Task to carry out:
Copy out each line in the listing below where the word "will" appears.

# # #

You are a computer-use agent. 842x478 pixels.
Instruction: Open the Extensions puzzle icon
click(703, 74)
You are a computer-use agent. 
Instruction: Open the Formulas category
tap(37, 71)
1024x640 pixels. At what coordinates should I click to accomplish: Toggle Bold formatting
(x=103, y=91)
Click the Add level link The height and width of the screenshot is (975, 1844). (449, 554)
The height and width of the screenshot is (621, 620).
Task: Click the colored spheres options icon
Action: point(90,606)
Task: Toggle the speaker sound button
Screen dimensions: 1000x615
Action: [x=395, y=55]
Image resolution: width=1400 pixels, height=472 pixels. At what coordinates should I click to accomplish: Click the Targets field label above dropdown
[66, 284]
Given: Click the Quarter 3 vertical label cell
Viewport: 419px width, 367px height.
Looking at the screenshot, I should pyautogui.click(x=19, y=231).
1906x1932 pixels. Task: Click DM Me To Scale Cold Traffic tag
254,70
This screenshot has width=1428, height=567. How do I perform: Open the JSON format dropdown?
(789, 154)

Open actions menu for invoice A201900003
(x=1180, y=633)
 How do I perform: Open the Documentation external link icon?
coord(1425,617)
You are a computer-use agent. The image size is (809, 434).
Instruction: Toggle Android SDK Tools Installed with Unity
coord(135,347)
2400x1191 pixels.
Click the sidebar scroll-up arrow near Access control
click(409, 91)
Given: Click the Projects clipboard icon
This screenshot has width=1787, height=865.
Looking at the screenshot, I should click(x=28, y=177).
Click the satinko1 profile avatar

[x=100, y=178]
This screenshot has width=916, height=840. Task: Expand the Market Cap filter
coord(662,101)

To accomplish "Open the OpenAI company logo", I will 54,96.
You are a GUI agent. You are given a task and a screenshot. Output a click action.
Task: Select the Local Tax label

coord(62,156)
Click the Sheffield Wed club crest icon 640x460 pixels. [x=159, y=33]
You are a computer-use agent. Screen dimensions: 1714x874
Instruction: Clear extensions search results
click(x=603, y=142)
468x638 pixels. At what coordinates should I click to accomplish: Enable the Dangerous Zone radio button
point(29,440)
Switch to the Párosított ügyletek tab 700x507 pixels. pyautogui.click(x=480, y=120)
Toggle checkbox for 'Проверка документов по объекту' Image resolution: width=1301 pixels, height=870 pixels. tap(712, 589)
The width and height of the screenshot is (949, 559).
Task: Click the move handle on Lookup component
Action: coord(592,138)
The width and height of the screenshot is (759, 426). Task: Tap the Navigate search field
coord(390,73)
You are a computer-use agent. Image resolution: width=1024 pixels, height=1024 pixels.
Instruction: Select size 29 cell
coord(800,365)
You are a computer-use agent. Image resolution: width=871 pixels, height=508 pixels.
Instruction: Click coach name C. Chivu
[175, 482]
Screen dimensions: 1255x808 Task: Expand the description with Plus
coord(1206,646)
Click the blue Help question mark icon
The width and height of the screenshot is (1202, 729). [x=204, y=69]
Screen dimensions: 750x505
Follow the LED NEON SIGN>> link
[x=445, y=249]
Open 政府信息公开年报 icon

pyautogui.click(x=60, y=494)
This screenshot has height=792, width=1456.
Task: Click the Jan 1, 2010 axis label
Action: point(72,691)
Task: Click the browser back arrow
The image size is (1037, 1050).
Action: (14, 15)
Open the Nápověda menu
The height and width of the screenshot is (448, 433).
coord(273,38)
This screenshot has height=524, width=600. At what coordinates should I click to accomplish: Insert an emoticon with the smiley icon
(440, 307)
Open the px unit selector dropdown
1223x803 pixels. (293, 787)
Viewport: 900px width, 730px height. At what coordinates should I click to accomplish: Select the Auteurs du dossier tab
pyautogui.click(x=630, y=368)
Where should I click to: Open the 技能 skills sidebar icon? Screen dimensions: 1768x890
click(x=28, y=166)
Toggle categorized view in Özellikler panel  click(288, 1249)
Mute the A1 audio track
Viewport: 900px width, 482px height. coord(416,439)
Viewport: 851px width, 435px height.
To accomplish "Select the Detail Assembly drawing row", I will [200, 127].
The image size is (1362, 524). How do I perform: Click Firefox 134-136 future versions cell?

# # #

Final answer:
To accomplish "Open the OpenAI company logo", I will 54,96.
To accomplish "Select the Detail Assembly drawing row", I will [200, 127].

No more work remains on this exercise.